Major histocompatibility complex class I (MHC-I) plays crucial roles against viral infections not only by initiating CD8+ T cell immunity but also by modulating natural killer (NK) cell cytotoxicity. Understanding how viruses precisely regulate MHC-I to optimize their infection is important; however, the manipulation of MHC-I molecules by porcine epidemic diarrhea virus (PEDV) remains unclear. In this study, we demonstrate that PEDV infection promotes the transcription of NLRC5, a key transactivator of MHC-I, in several porcine cell lines and in vivo. Paradoxically, no increase in MHC-I expression is observed after PEDV infection both in vitro and in vivo. Mechanistic studies revealed that PEDV infection inhibits the translation of PEDV-elicited NLRC5 mRNA and the expression of downstream MHC-I proteins, without affecting the expression of physiological NLRC5 and MHC-I proteins. Through viral protein screening, we identified PEDV nonstructural protein 1 (nsp1) as the critical antagonist that inhibits NLRC5-mediated upregulation of MHC-I, and the nsp1's inhibitory effect on MHC-I requires the motif of 15 amino acids at its C-terminus. Notably, our results revealed that the cytotoxic ability of NK cells against PEDV-infected cells is similar to that against healthy cells. Collectively, our findings uncover an immune evasion mechanism by which PEDV-infected cells masquerade as healthy cells to evade NK and T cell immunity. This is achieved by targeting NLRC5, a key MHC-I transcriptional regulator, via nsp1.IMPORTANCEPorcine epidemic diarrhea virus (PEDV) is a highly contagious enteric coronavirus that inflicts substantial financial losses on the swine industry.
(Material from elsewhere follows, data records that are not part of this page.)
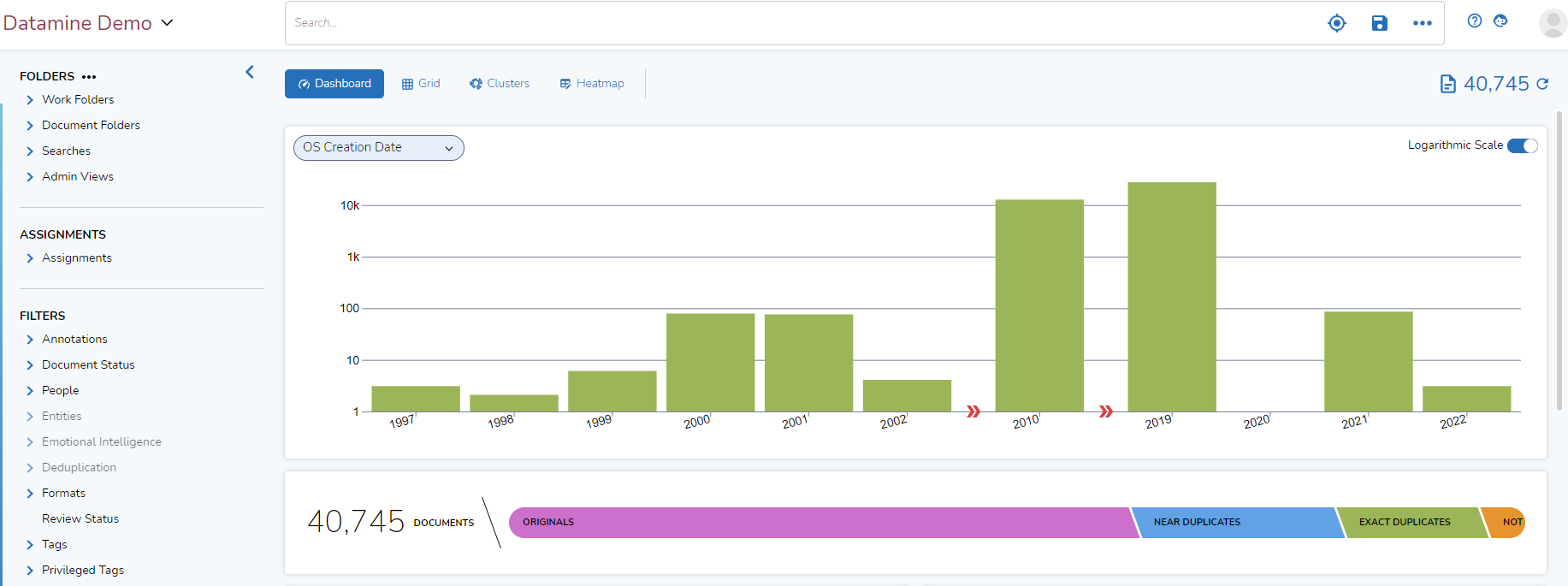Open the OS Creation Date dropdown
1568x586 pixels.
tap(378, 148)
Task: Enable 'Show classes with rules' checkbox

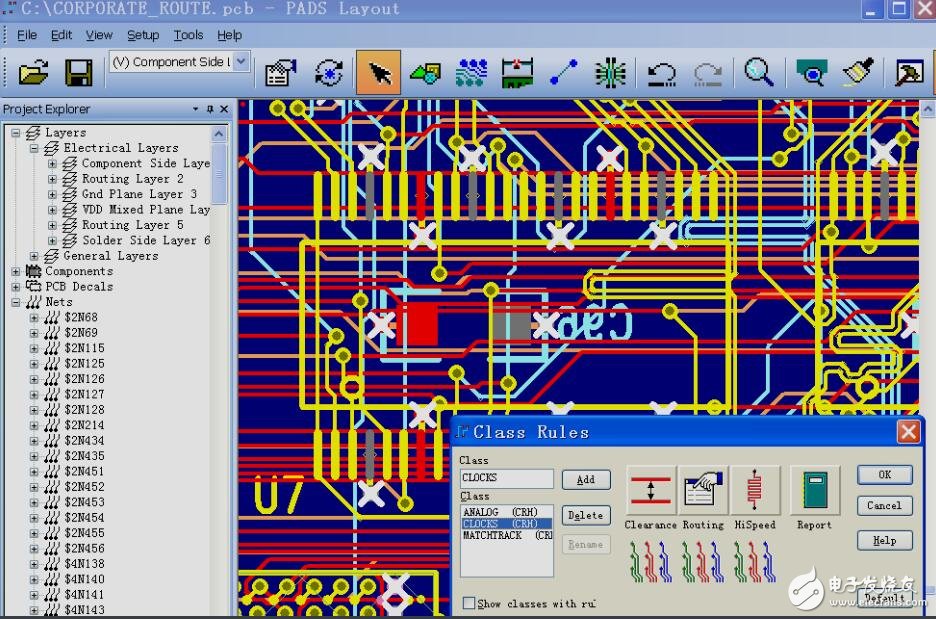Action: 469,603
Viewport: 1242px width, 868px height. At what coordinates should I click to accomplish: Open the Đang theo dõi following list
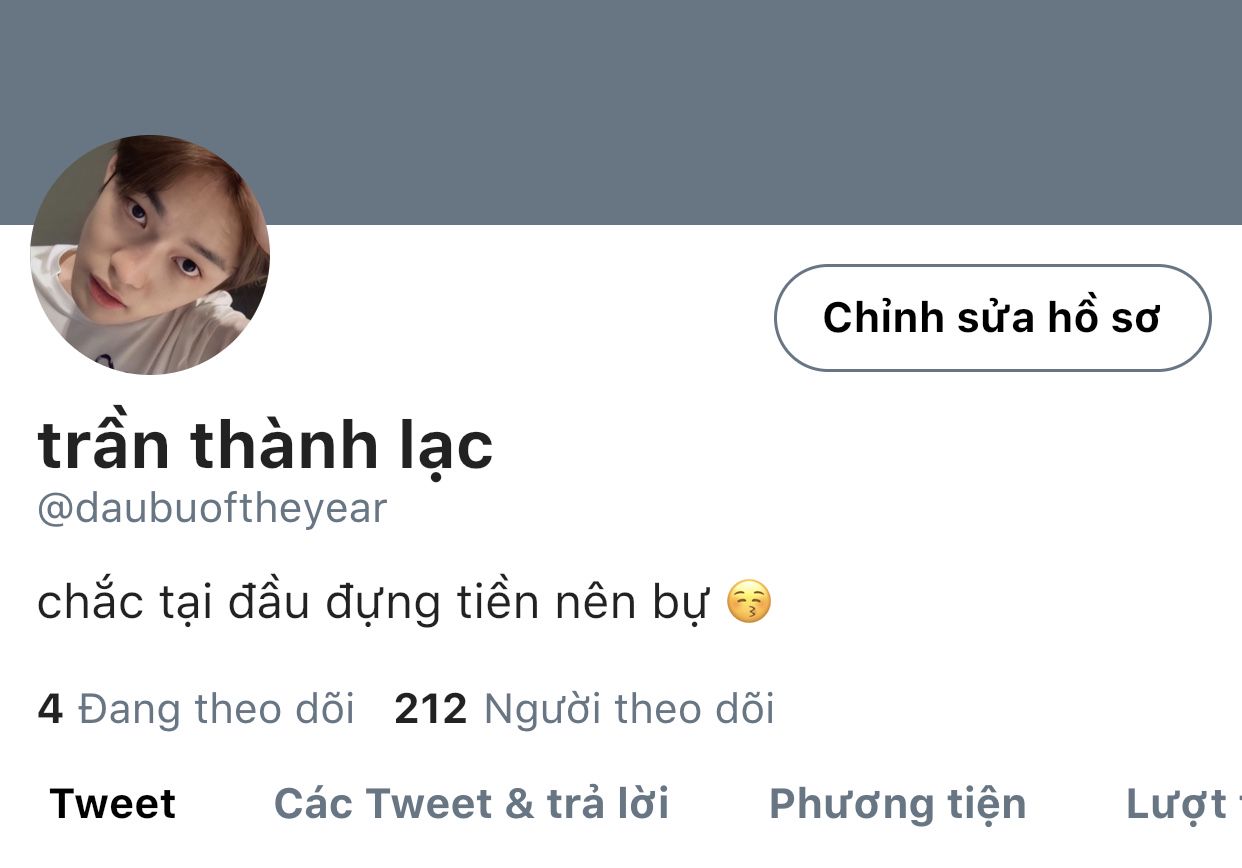click(x=216, y=709)
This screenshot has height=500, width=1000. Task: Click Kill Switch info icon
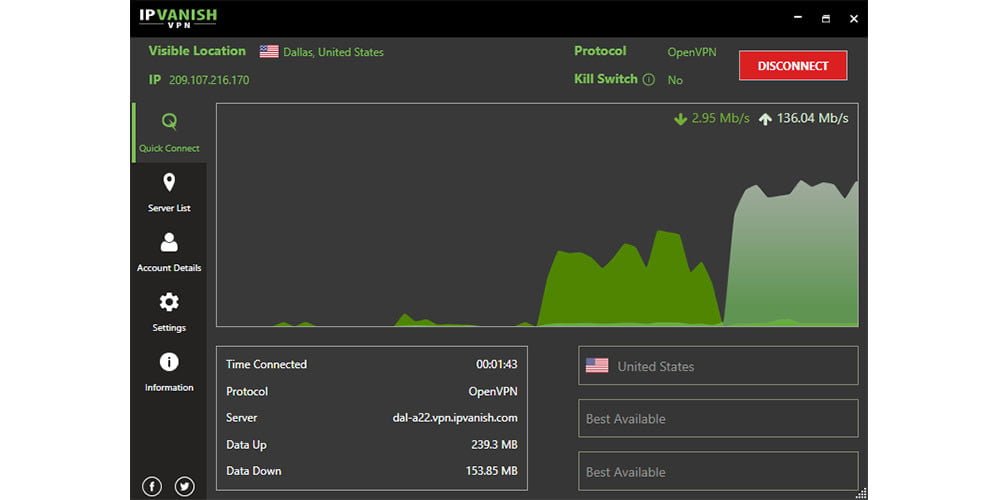[x=648, y=80]
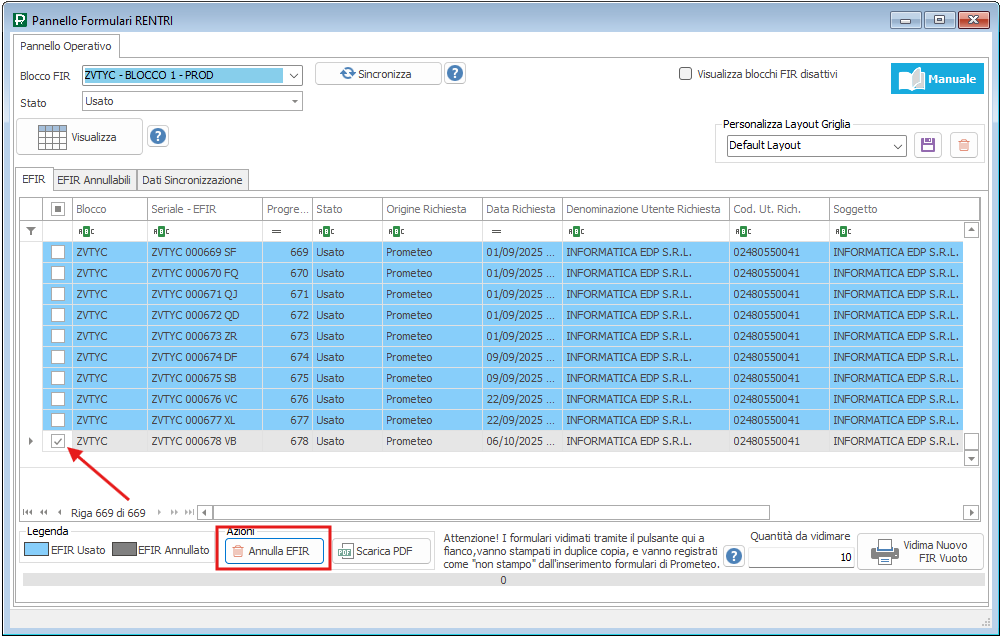
Task: Click the filter funnel icon in grid
Action: 30,231
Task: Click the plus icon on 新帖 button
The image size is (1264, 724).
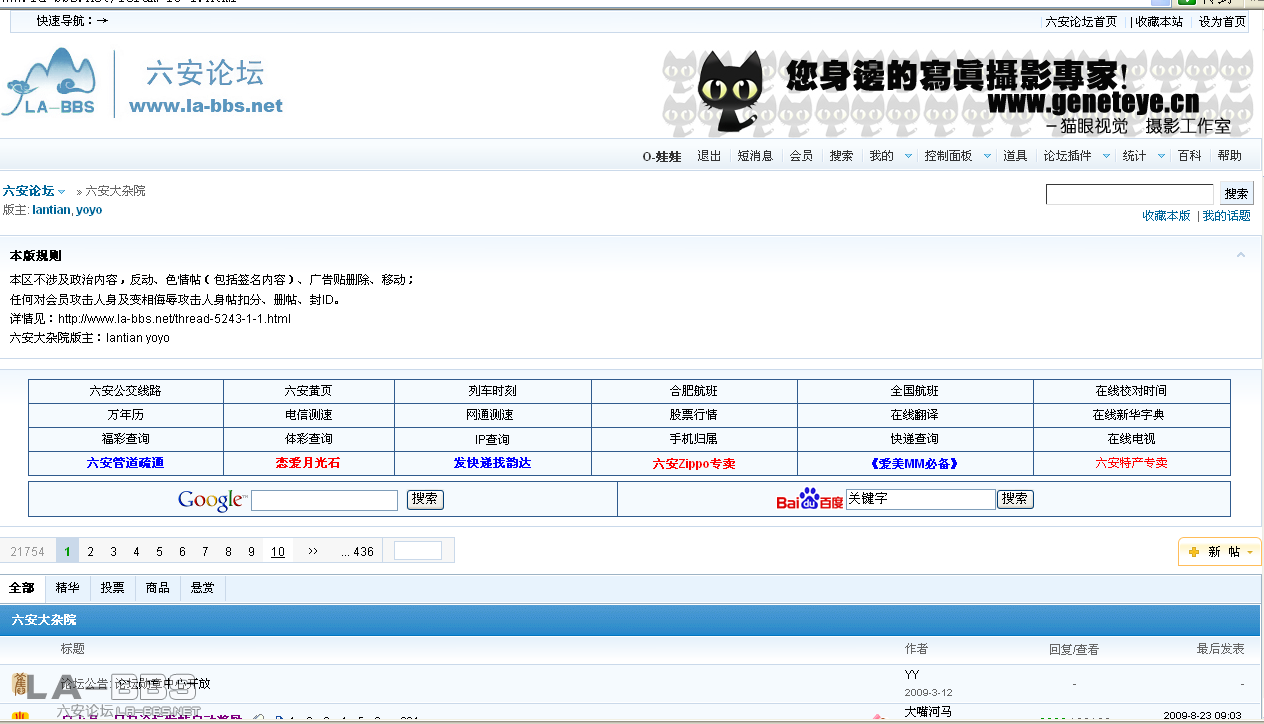Action: pyautogui.click(x=1193, y=551)
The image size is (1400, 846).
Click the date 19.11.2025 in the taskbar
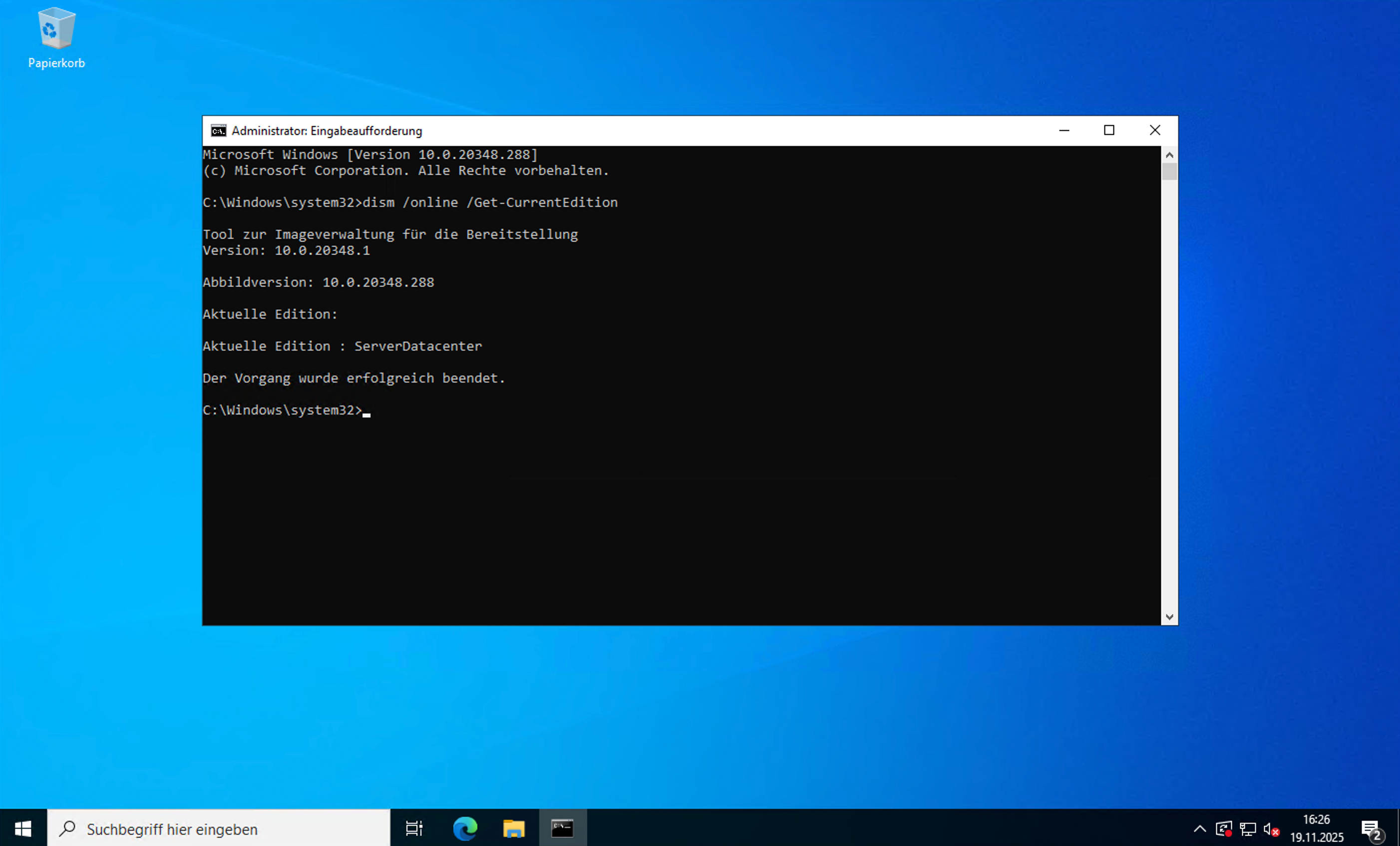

Major histocompatibility complex class I (MHC-I) is a critical factor influencing both CD8+ T cell and natural killer (NK) cell immunity. However, how PEDV manipulates MHC-I expression to optimize its infection process remains largely unknown. In this study, we demonstrate that PEDV's nonstructural protein 1 (nsp1) inhibits virus-mediated induction of MHC-I expression by directly targeting NLRC5, a key MHC-I transactivator. Intriguingly, nsp1 does not reduce physiological NLRC5 and MHC-I expression. This selective inhibition of virus-elicited NLRC5 mRNA translation allows PEDV-infected cells to masquerade as healthy cells, thereby evading CD8+ T cell and NK cell cytotoxicity. Our findings provide unique insights into the mechanisms by which PEDV evades CD8+ T cell and NK cell immunity.